È questa una delle ragioni per cui non è possibile associare il giornalismo costruttivo al giornalismo delle buone notizie. Il professore Martin Seligman, padre della psicologia positiva, si è interessato molto al giornalismo trovando delle analogie con la terapia proposta ai suoi pazienti depressi.
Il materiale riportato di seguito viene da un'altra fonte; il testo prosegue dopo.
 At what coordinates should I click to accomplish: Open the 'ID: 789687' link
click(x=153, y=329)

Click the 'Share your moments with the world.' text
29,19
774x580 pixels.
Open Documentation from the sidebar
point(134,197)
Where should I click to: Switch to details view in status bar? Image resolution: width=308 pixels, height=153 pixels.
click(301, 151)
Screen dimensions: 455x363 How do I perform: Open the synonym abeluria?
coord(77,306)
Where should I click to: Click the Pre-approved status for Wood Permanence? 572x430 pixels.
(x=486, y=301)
Dopo aver provato ad aiutare le persone immerse nel proprio buio a eliminare il negativo si è chiesto se questo percorso fosse davvero efficace. La risposta che si è dato lo ha condotto a intraprendere una strada nuova. Togliendo dalla mente delle persone tutto ciò che di negativo li turbava si è reso conto di trovarsi di fronte a persone “vuote”. Cosa fare allora? Seligman ha provato a non eliminare nulla ma ad aggiungere ciò che viene considerato positivo, costruttivo, utile. Questo ha dato come risultato una visione della realtà completa. E da questa riflessione si è aperto allo studio del giornalismo costruttivo.

Il punto è proprio questo. Non possiamo pensare di vivere in una bolla che ci costruiamo anche con l’informazione. Viviamo in un mondo complesso che collezione problemi da cui non possiamo scappare. Prendiamone consapevolezza ma guardando sempre verso la soluzione. Perché se c’è una cosa di cui abbiamo bisogno è la speranza di poter riuscire, migliorare, costruire. Non certo l’illusione che i problemi non esistano.
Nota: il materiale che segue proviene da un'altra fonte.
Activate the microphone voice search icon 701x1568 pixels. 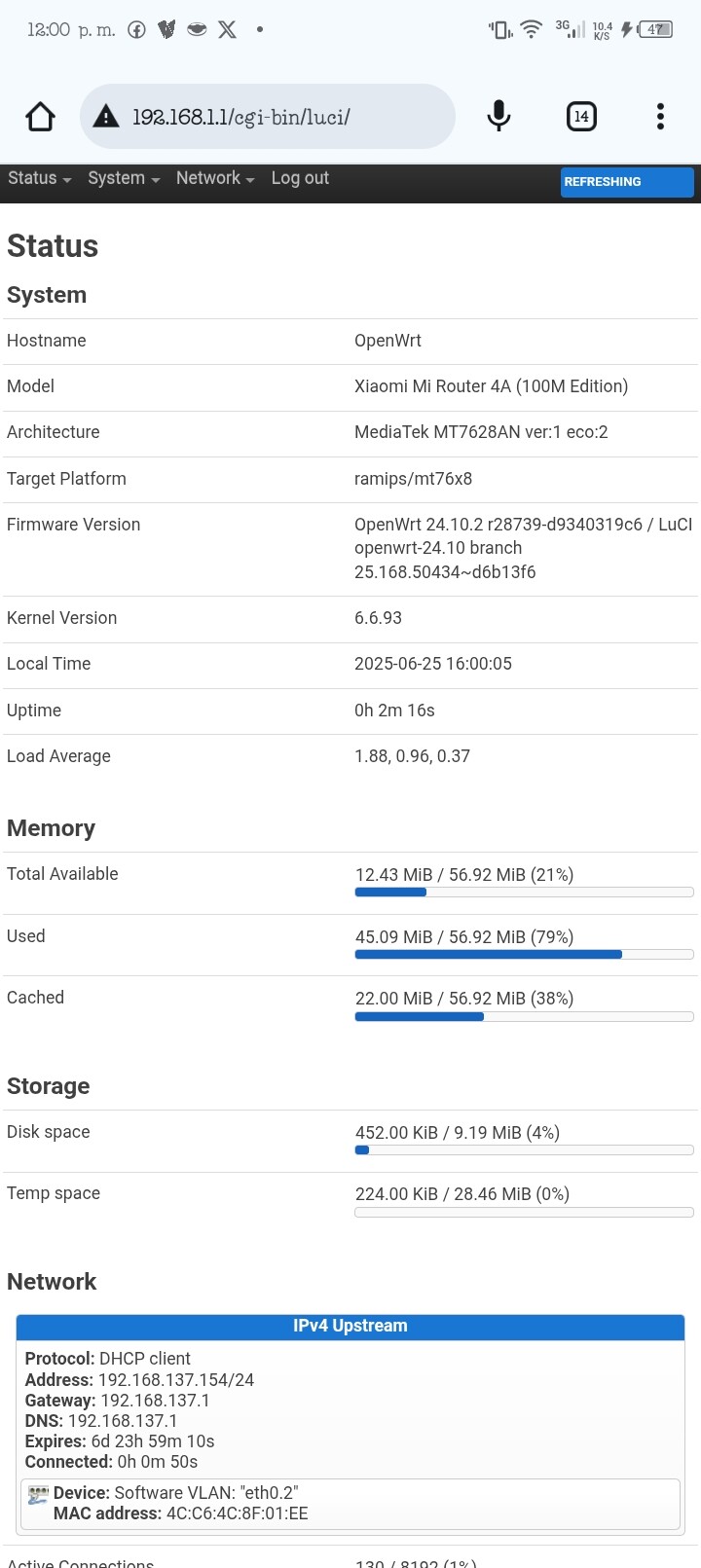pyautogui.click(x=498, y=117)
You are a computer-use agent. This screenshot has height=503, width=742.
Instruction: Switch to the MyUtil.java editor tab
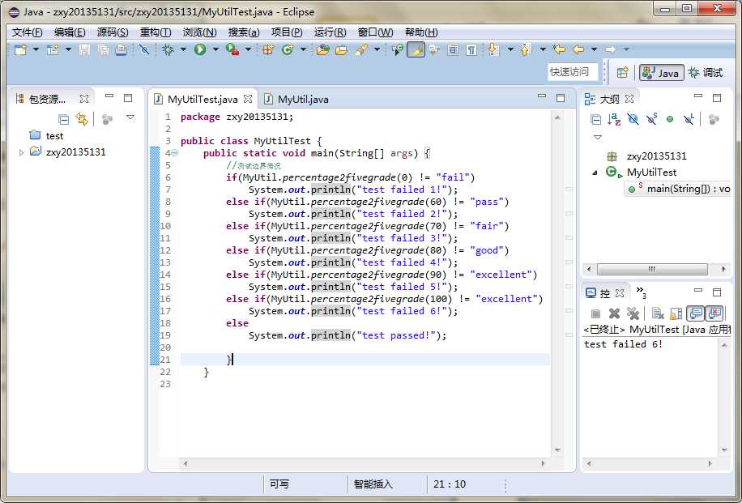pos(302,100)
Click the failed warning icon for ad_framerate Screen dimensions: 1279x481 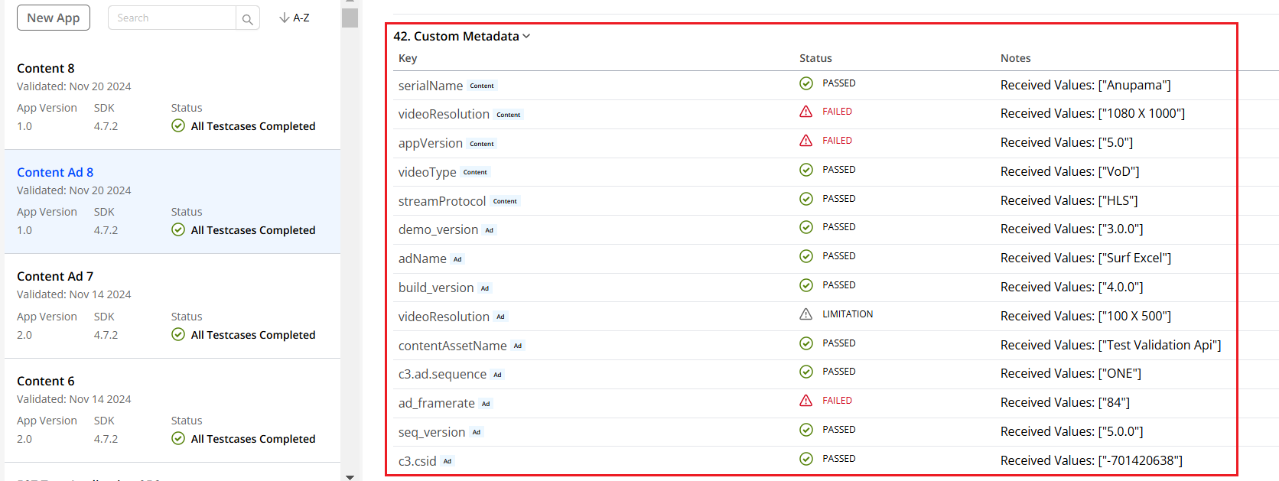pyautogui.click(x=805, y=401)
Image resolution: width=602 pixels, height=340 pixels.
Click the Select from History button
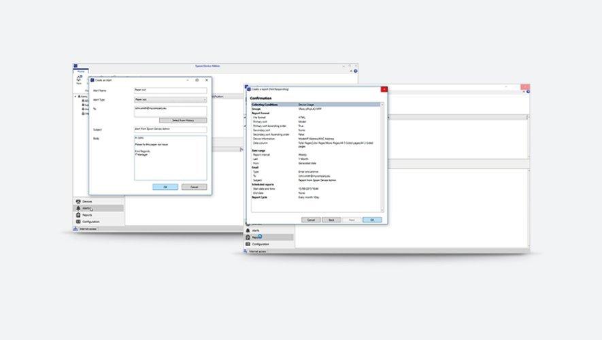[x=183, y=120]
Le sole buone notizie non ci fanno bene perché:

  1. Ci allontanano dalla realtà. Non esiste un mondo senza problemi e su questo sarete d’accordo con me. Invece di negare questa evidenza cominciamo a selezionare l’informazione che costruisce. Quella che ci offre una visione realistica. 
  2. Creano eroi. Per sopperire alla negatività dell’informazione, i media finiscono spesso per proporci le storie di veri e propri eroi ed eroine. Persone che hanno salvato il loro pezzo di mondo o che hanno lasciato tutto per dedicarsi alla comunità. Sono storie molto interessanti ma per essere costruttive mancano di alcuni aspetti: cosa è stato fatto? Come? Con quali evidenze della buona riuscita? Come è replicabile? 
  3. Sminuiscono la nostra realtà. Dal momento che la vita è tutt’altro perfetta, leggere solo buone notizie rischia di buttarci in un pericoloso limbo. Si finisce per pensare che la fortuna sorride solo agli altri e non a noi. Questo diventa pericoloso perché ci rende immobili esattamente come l’idea che il mondo sia un luogo pericoloso in cui stare.

Proviamo a cercare qualcosa di più. Pretendiamolo da chi fa informazione.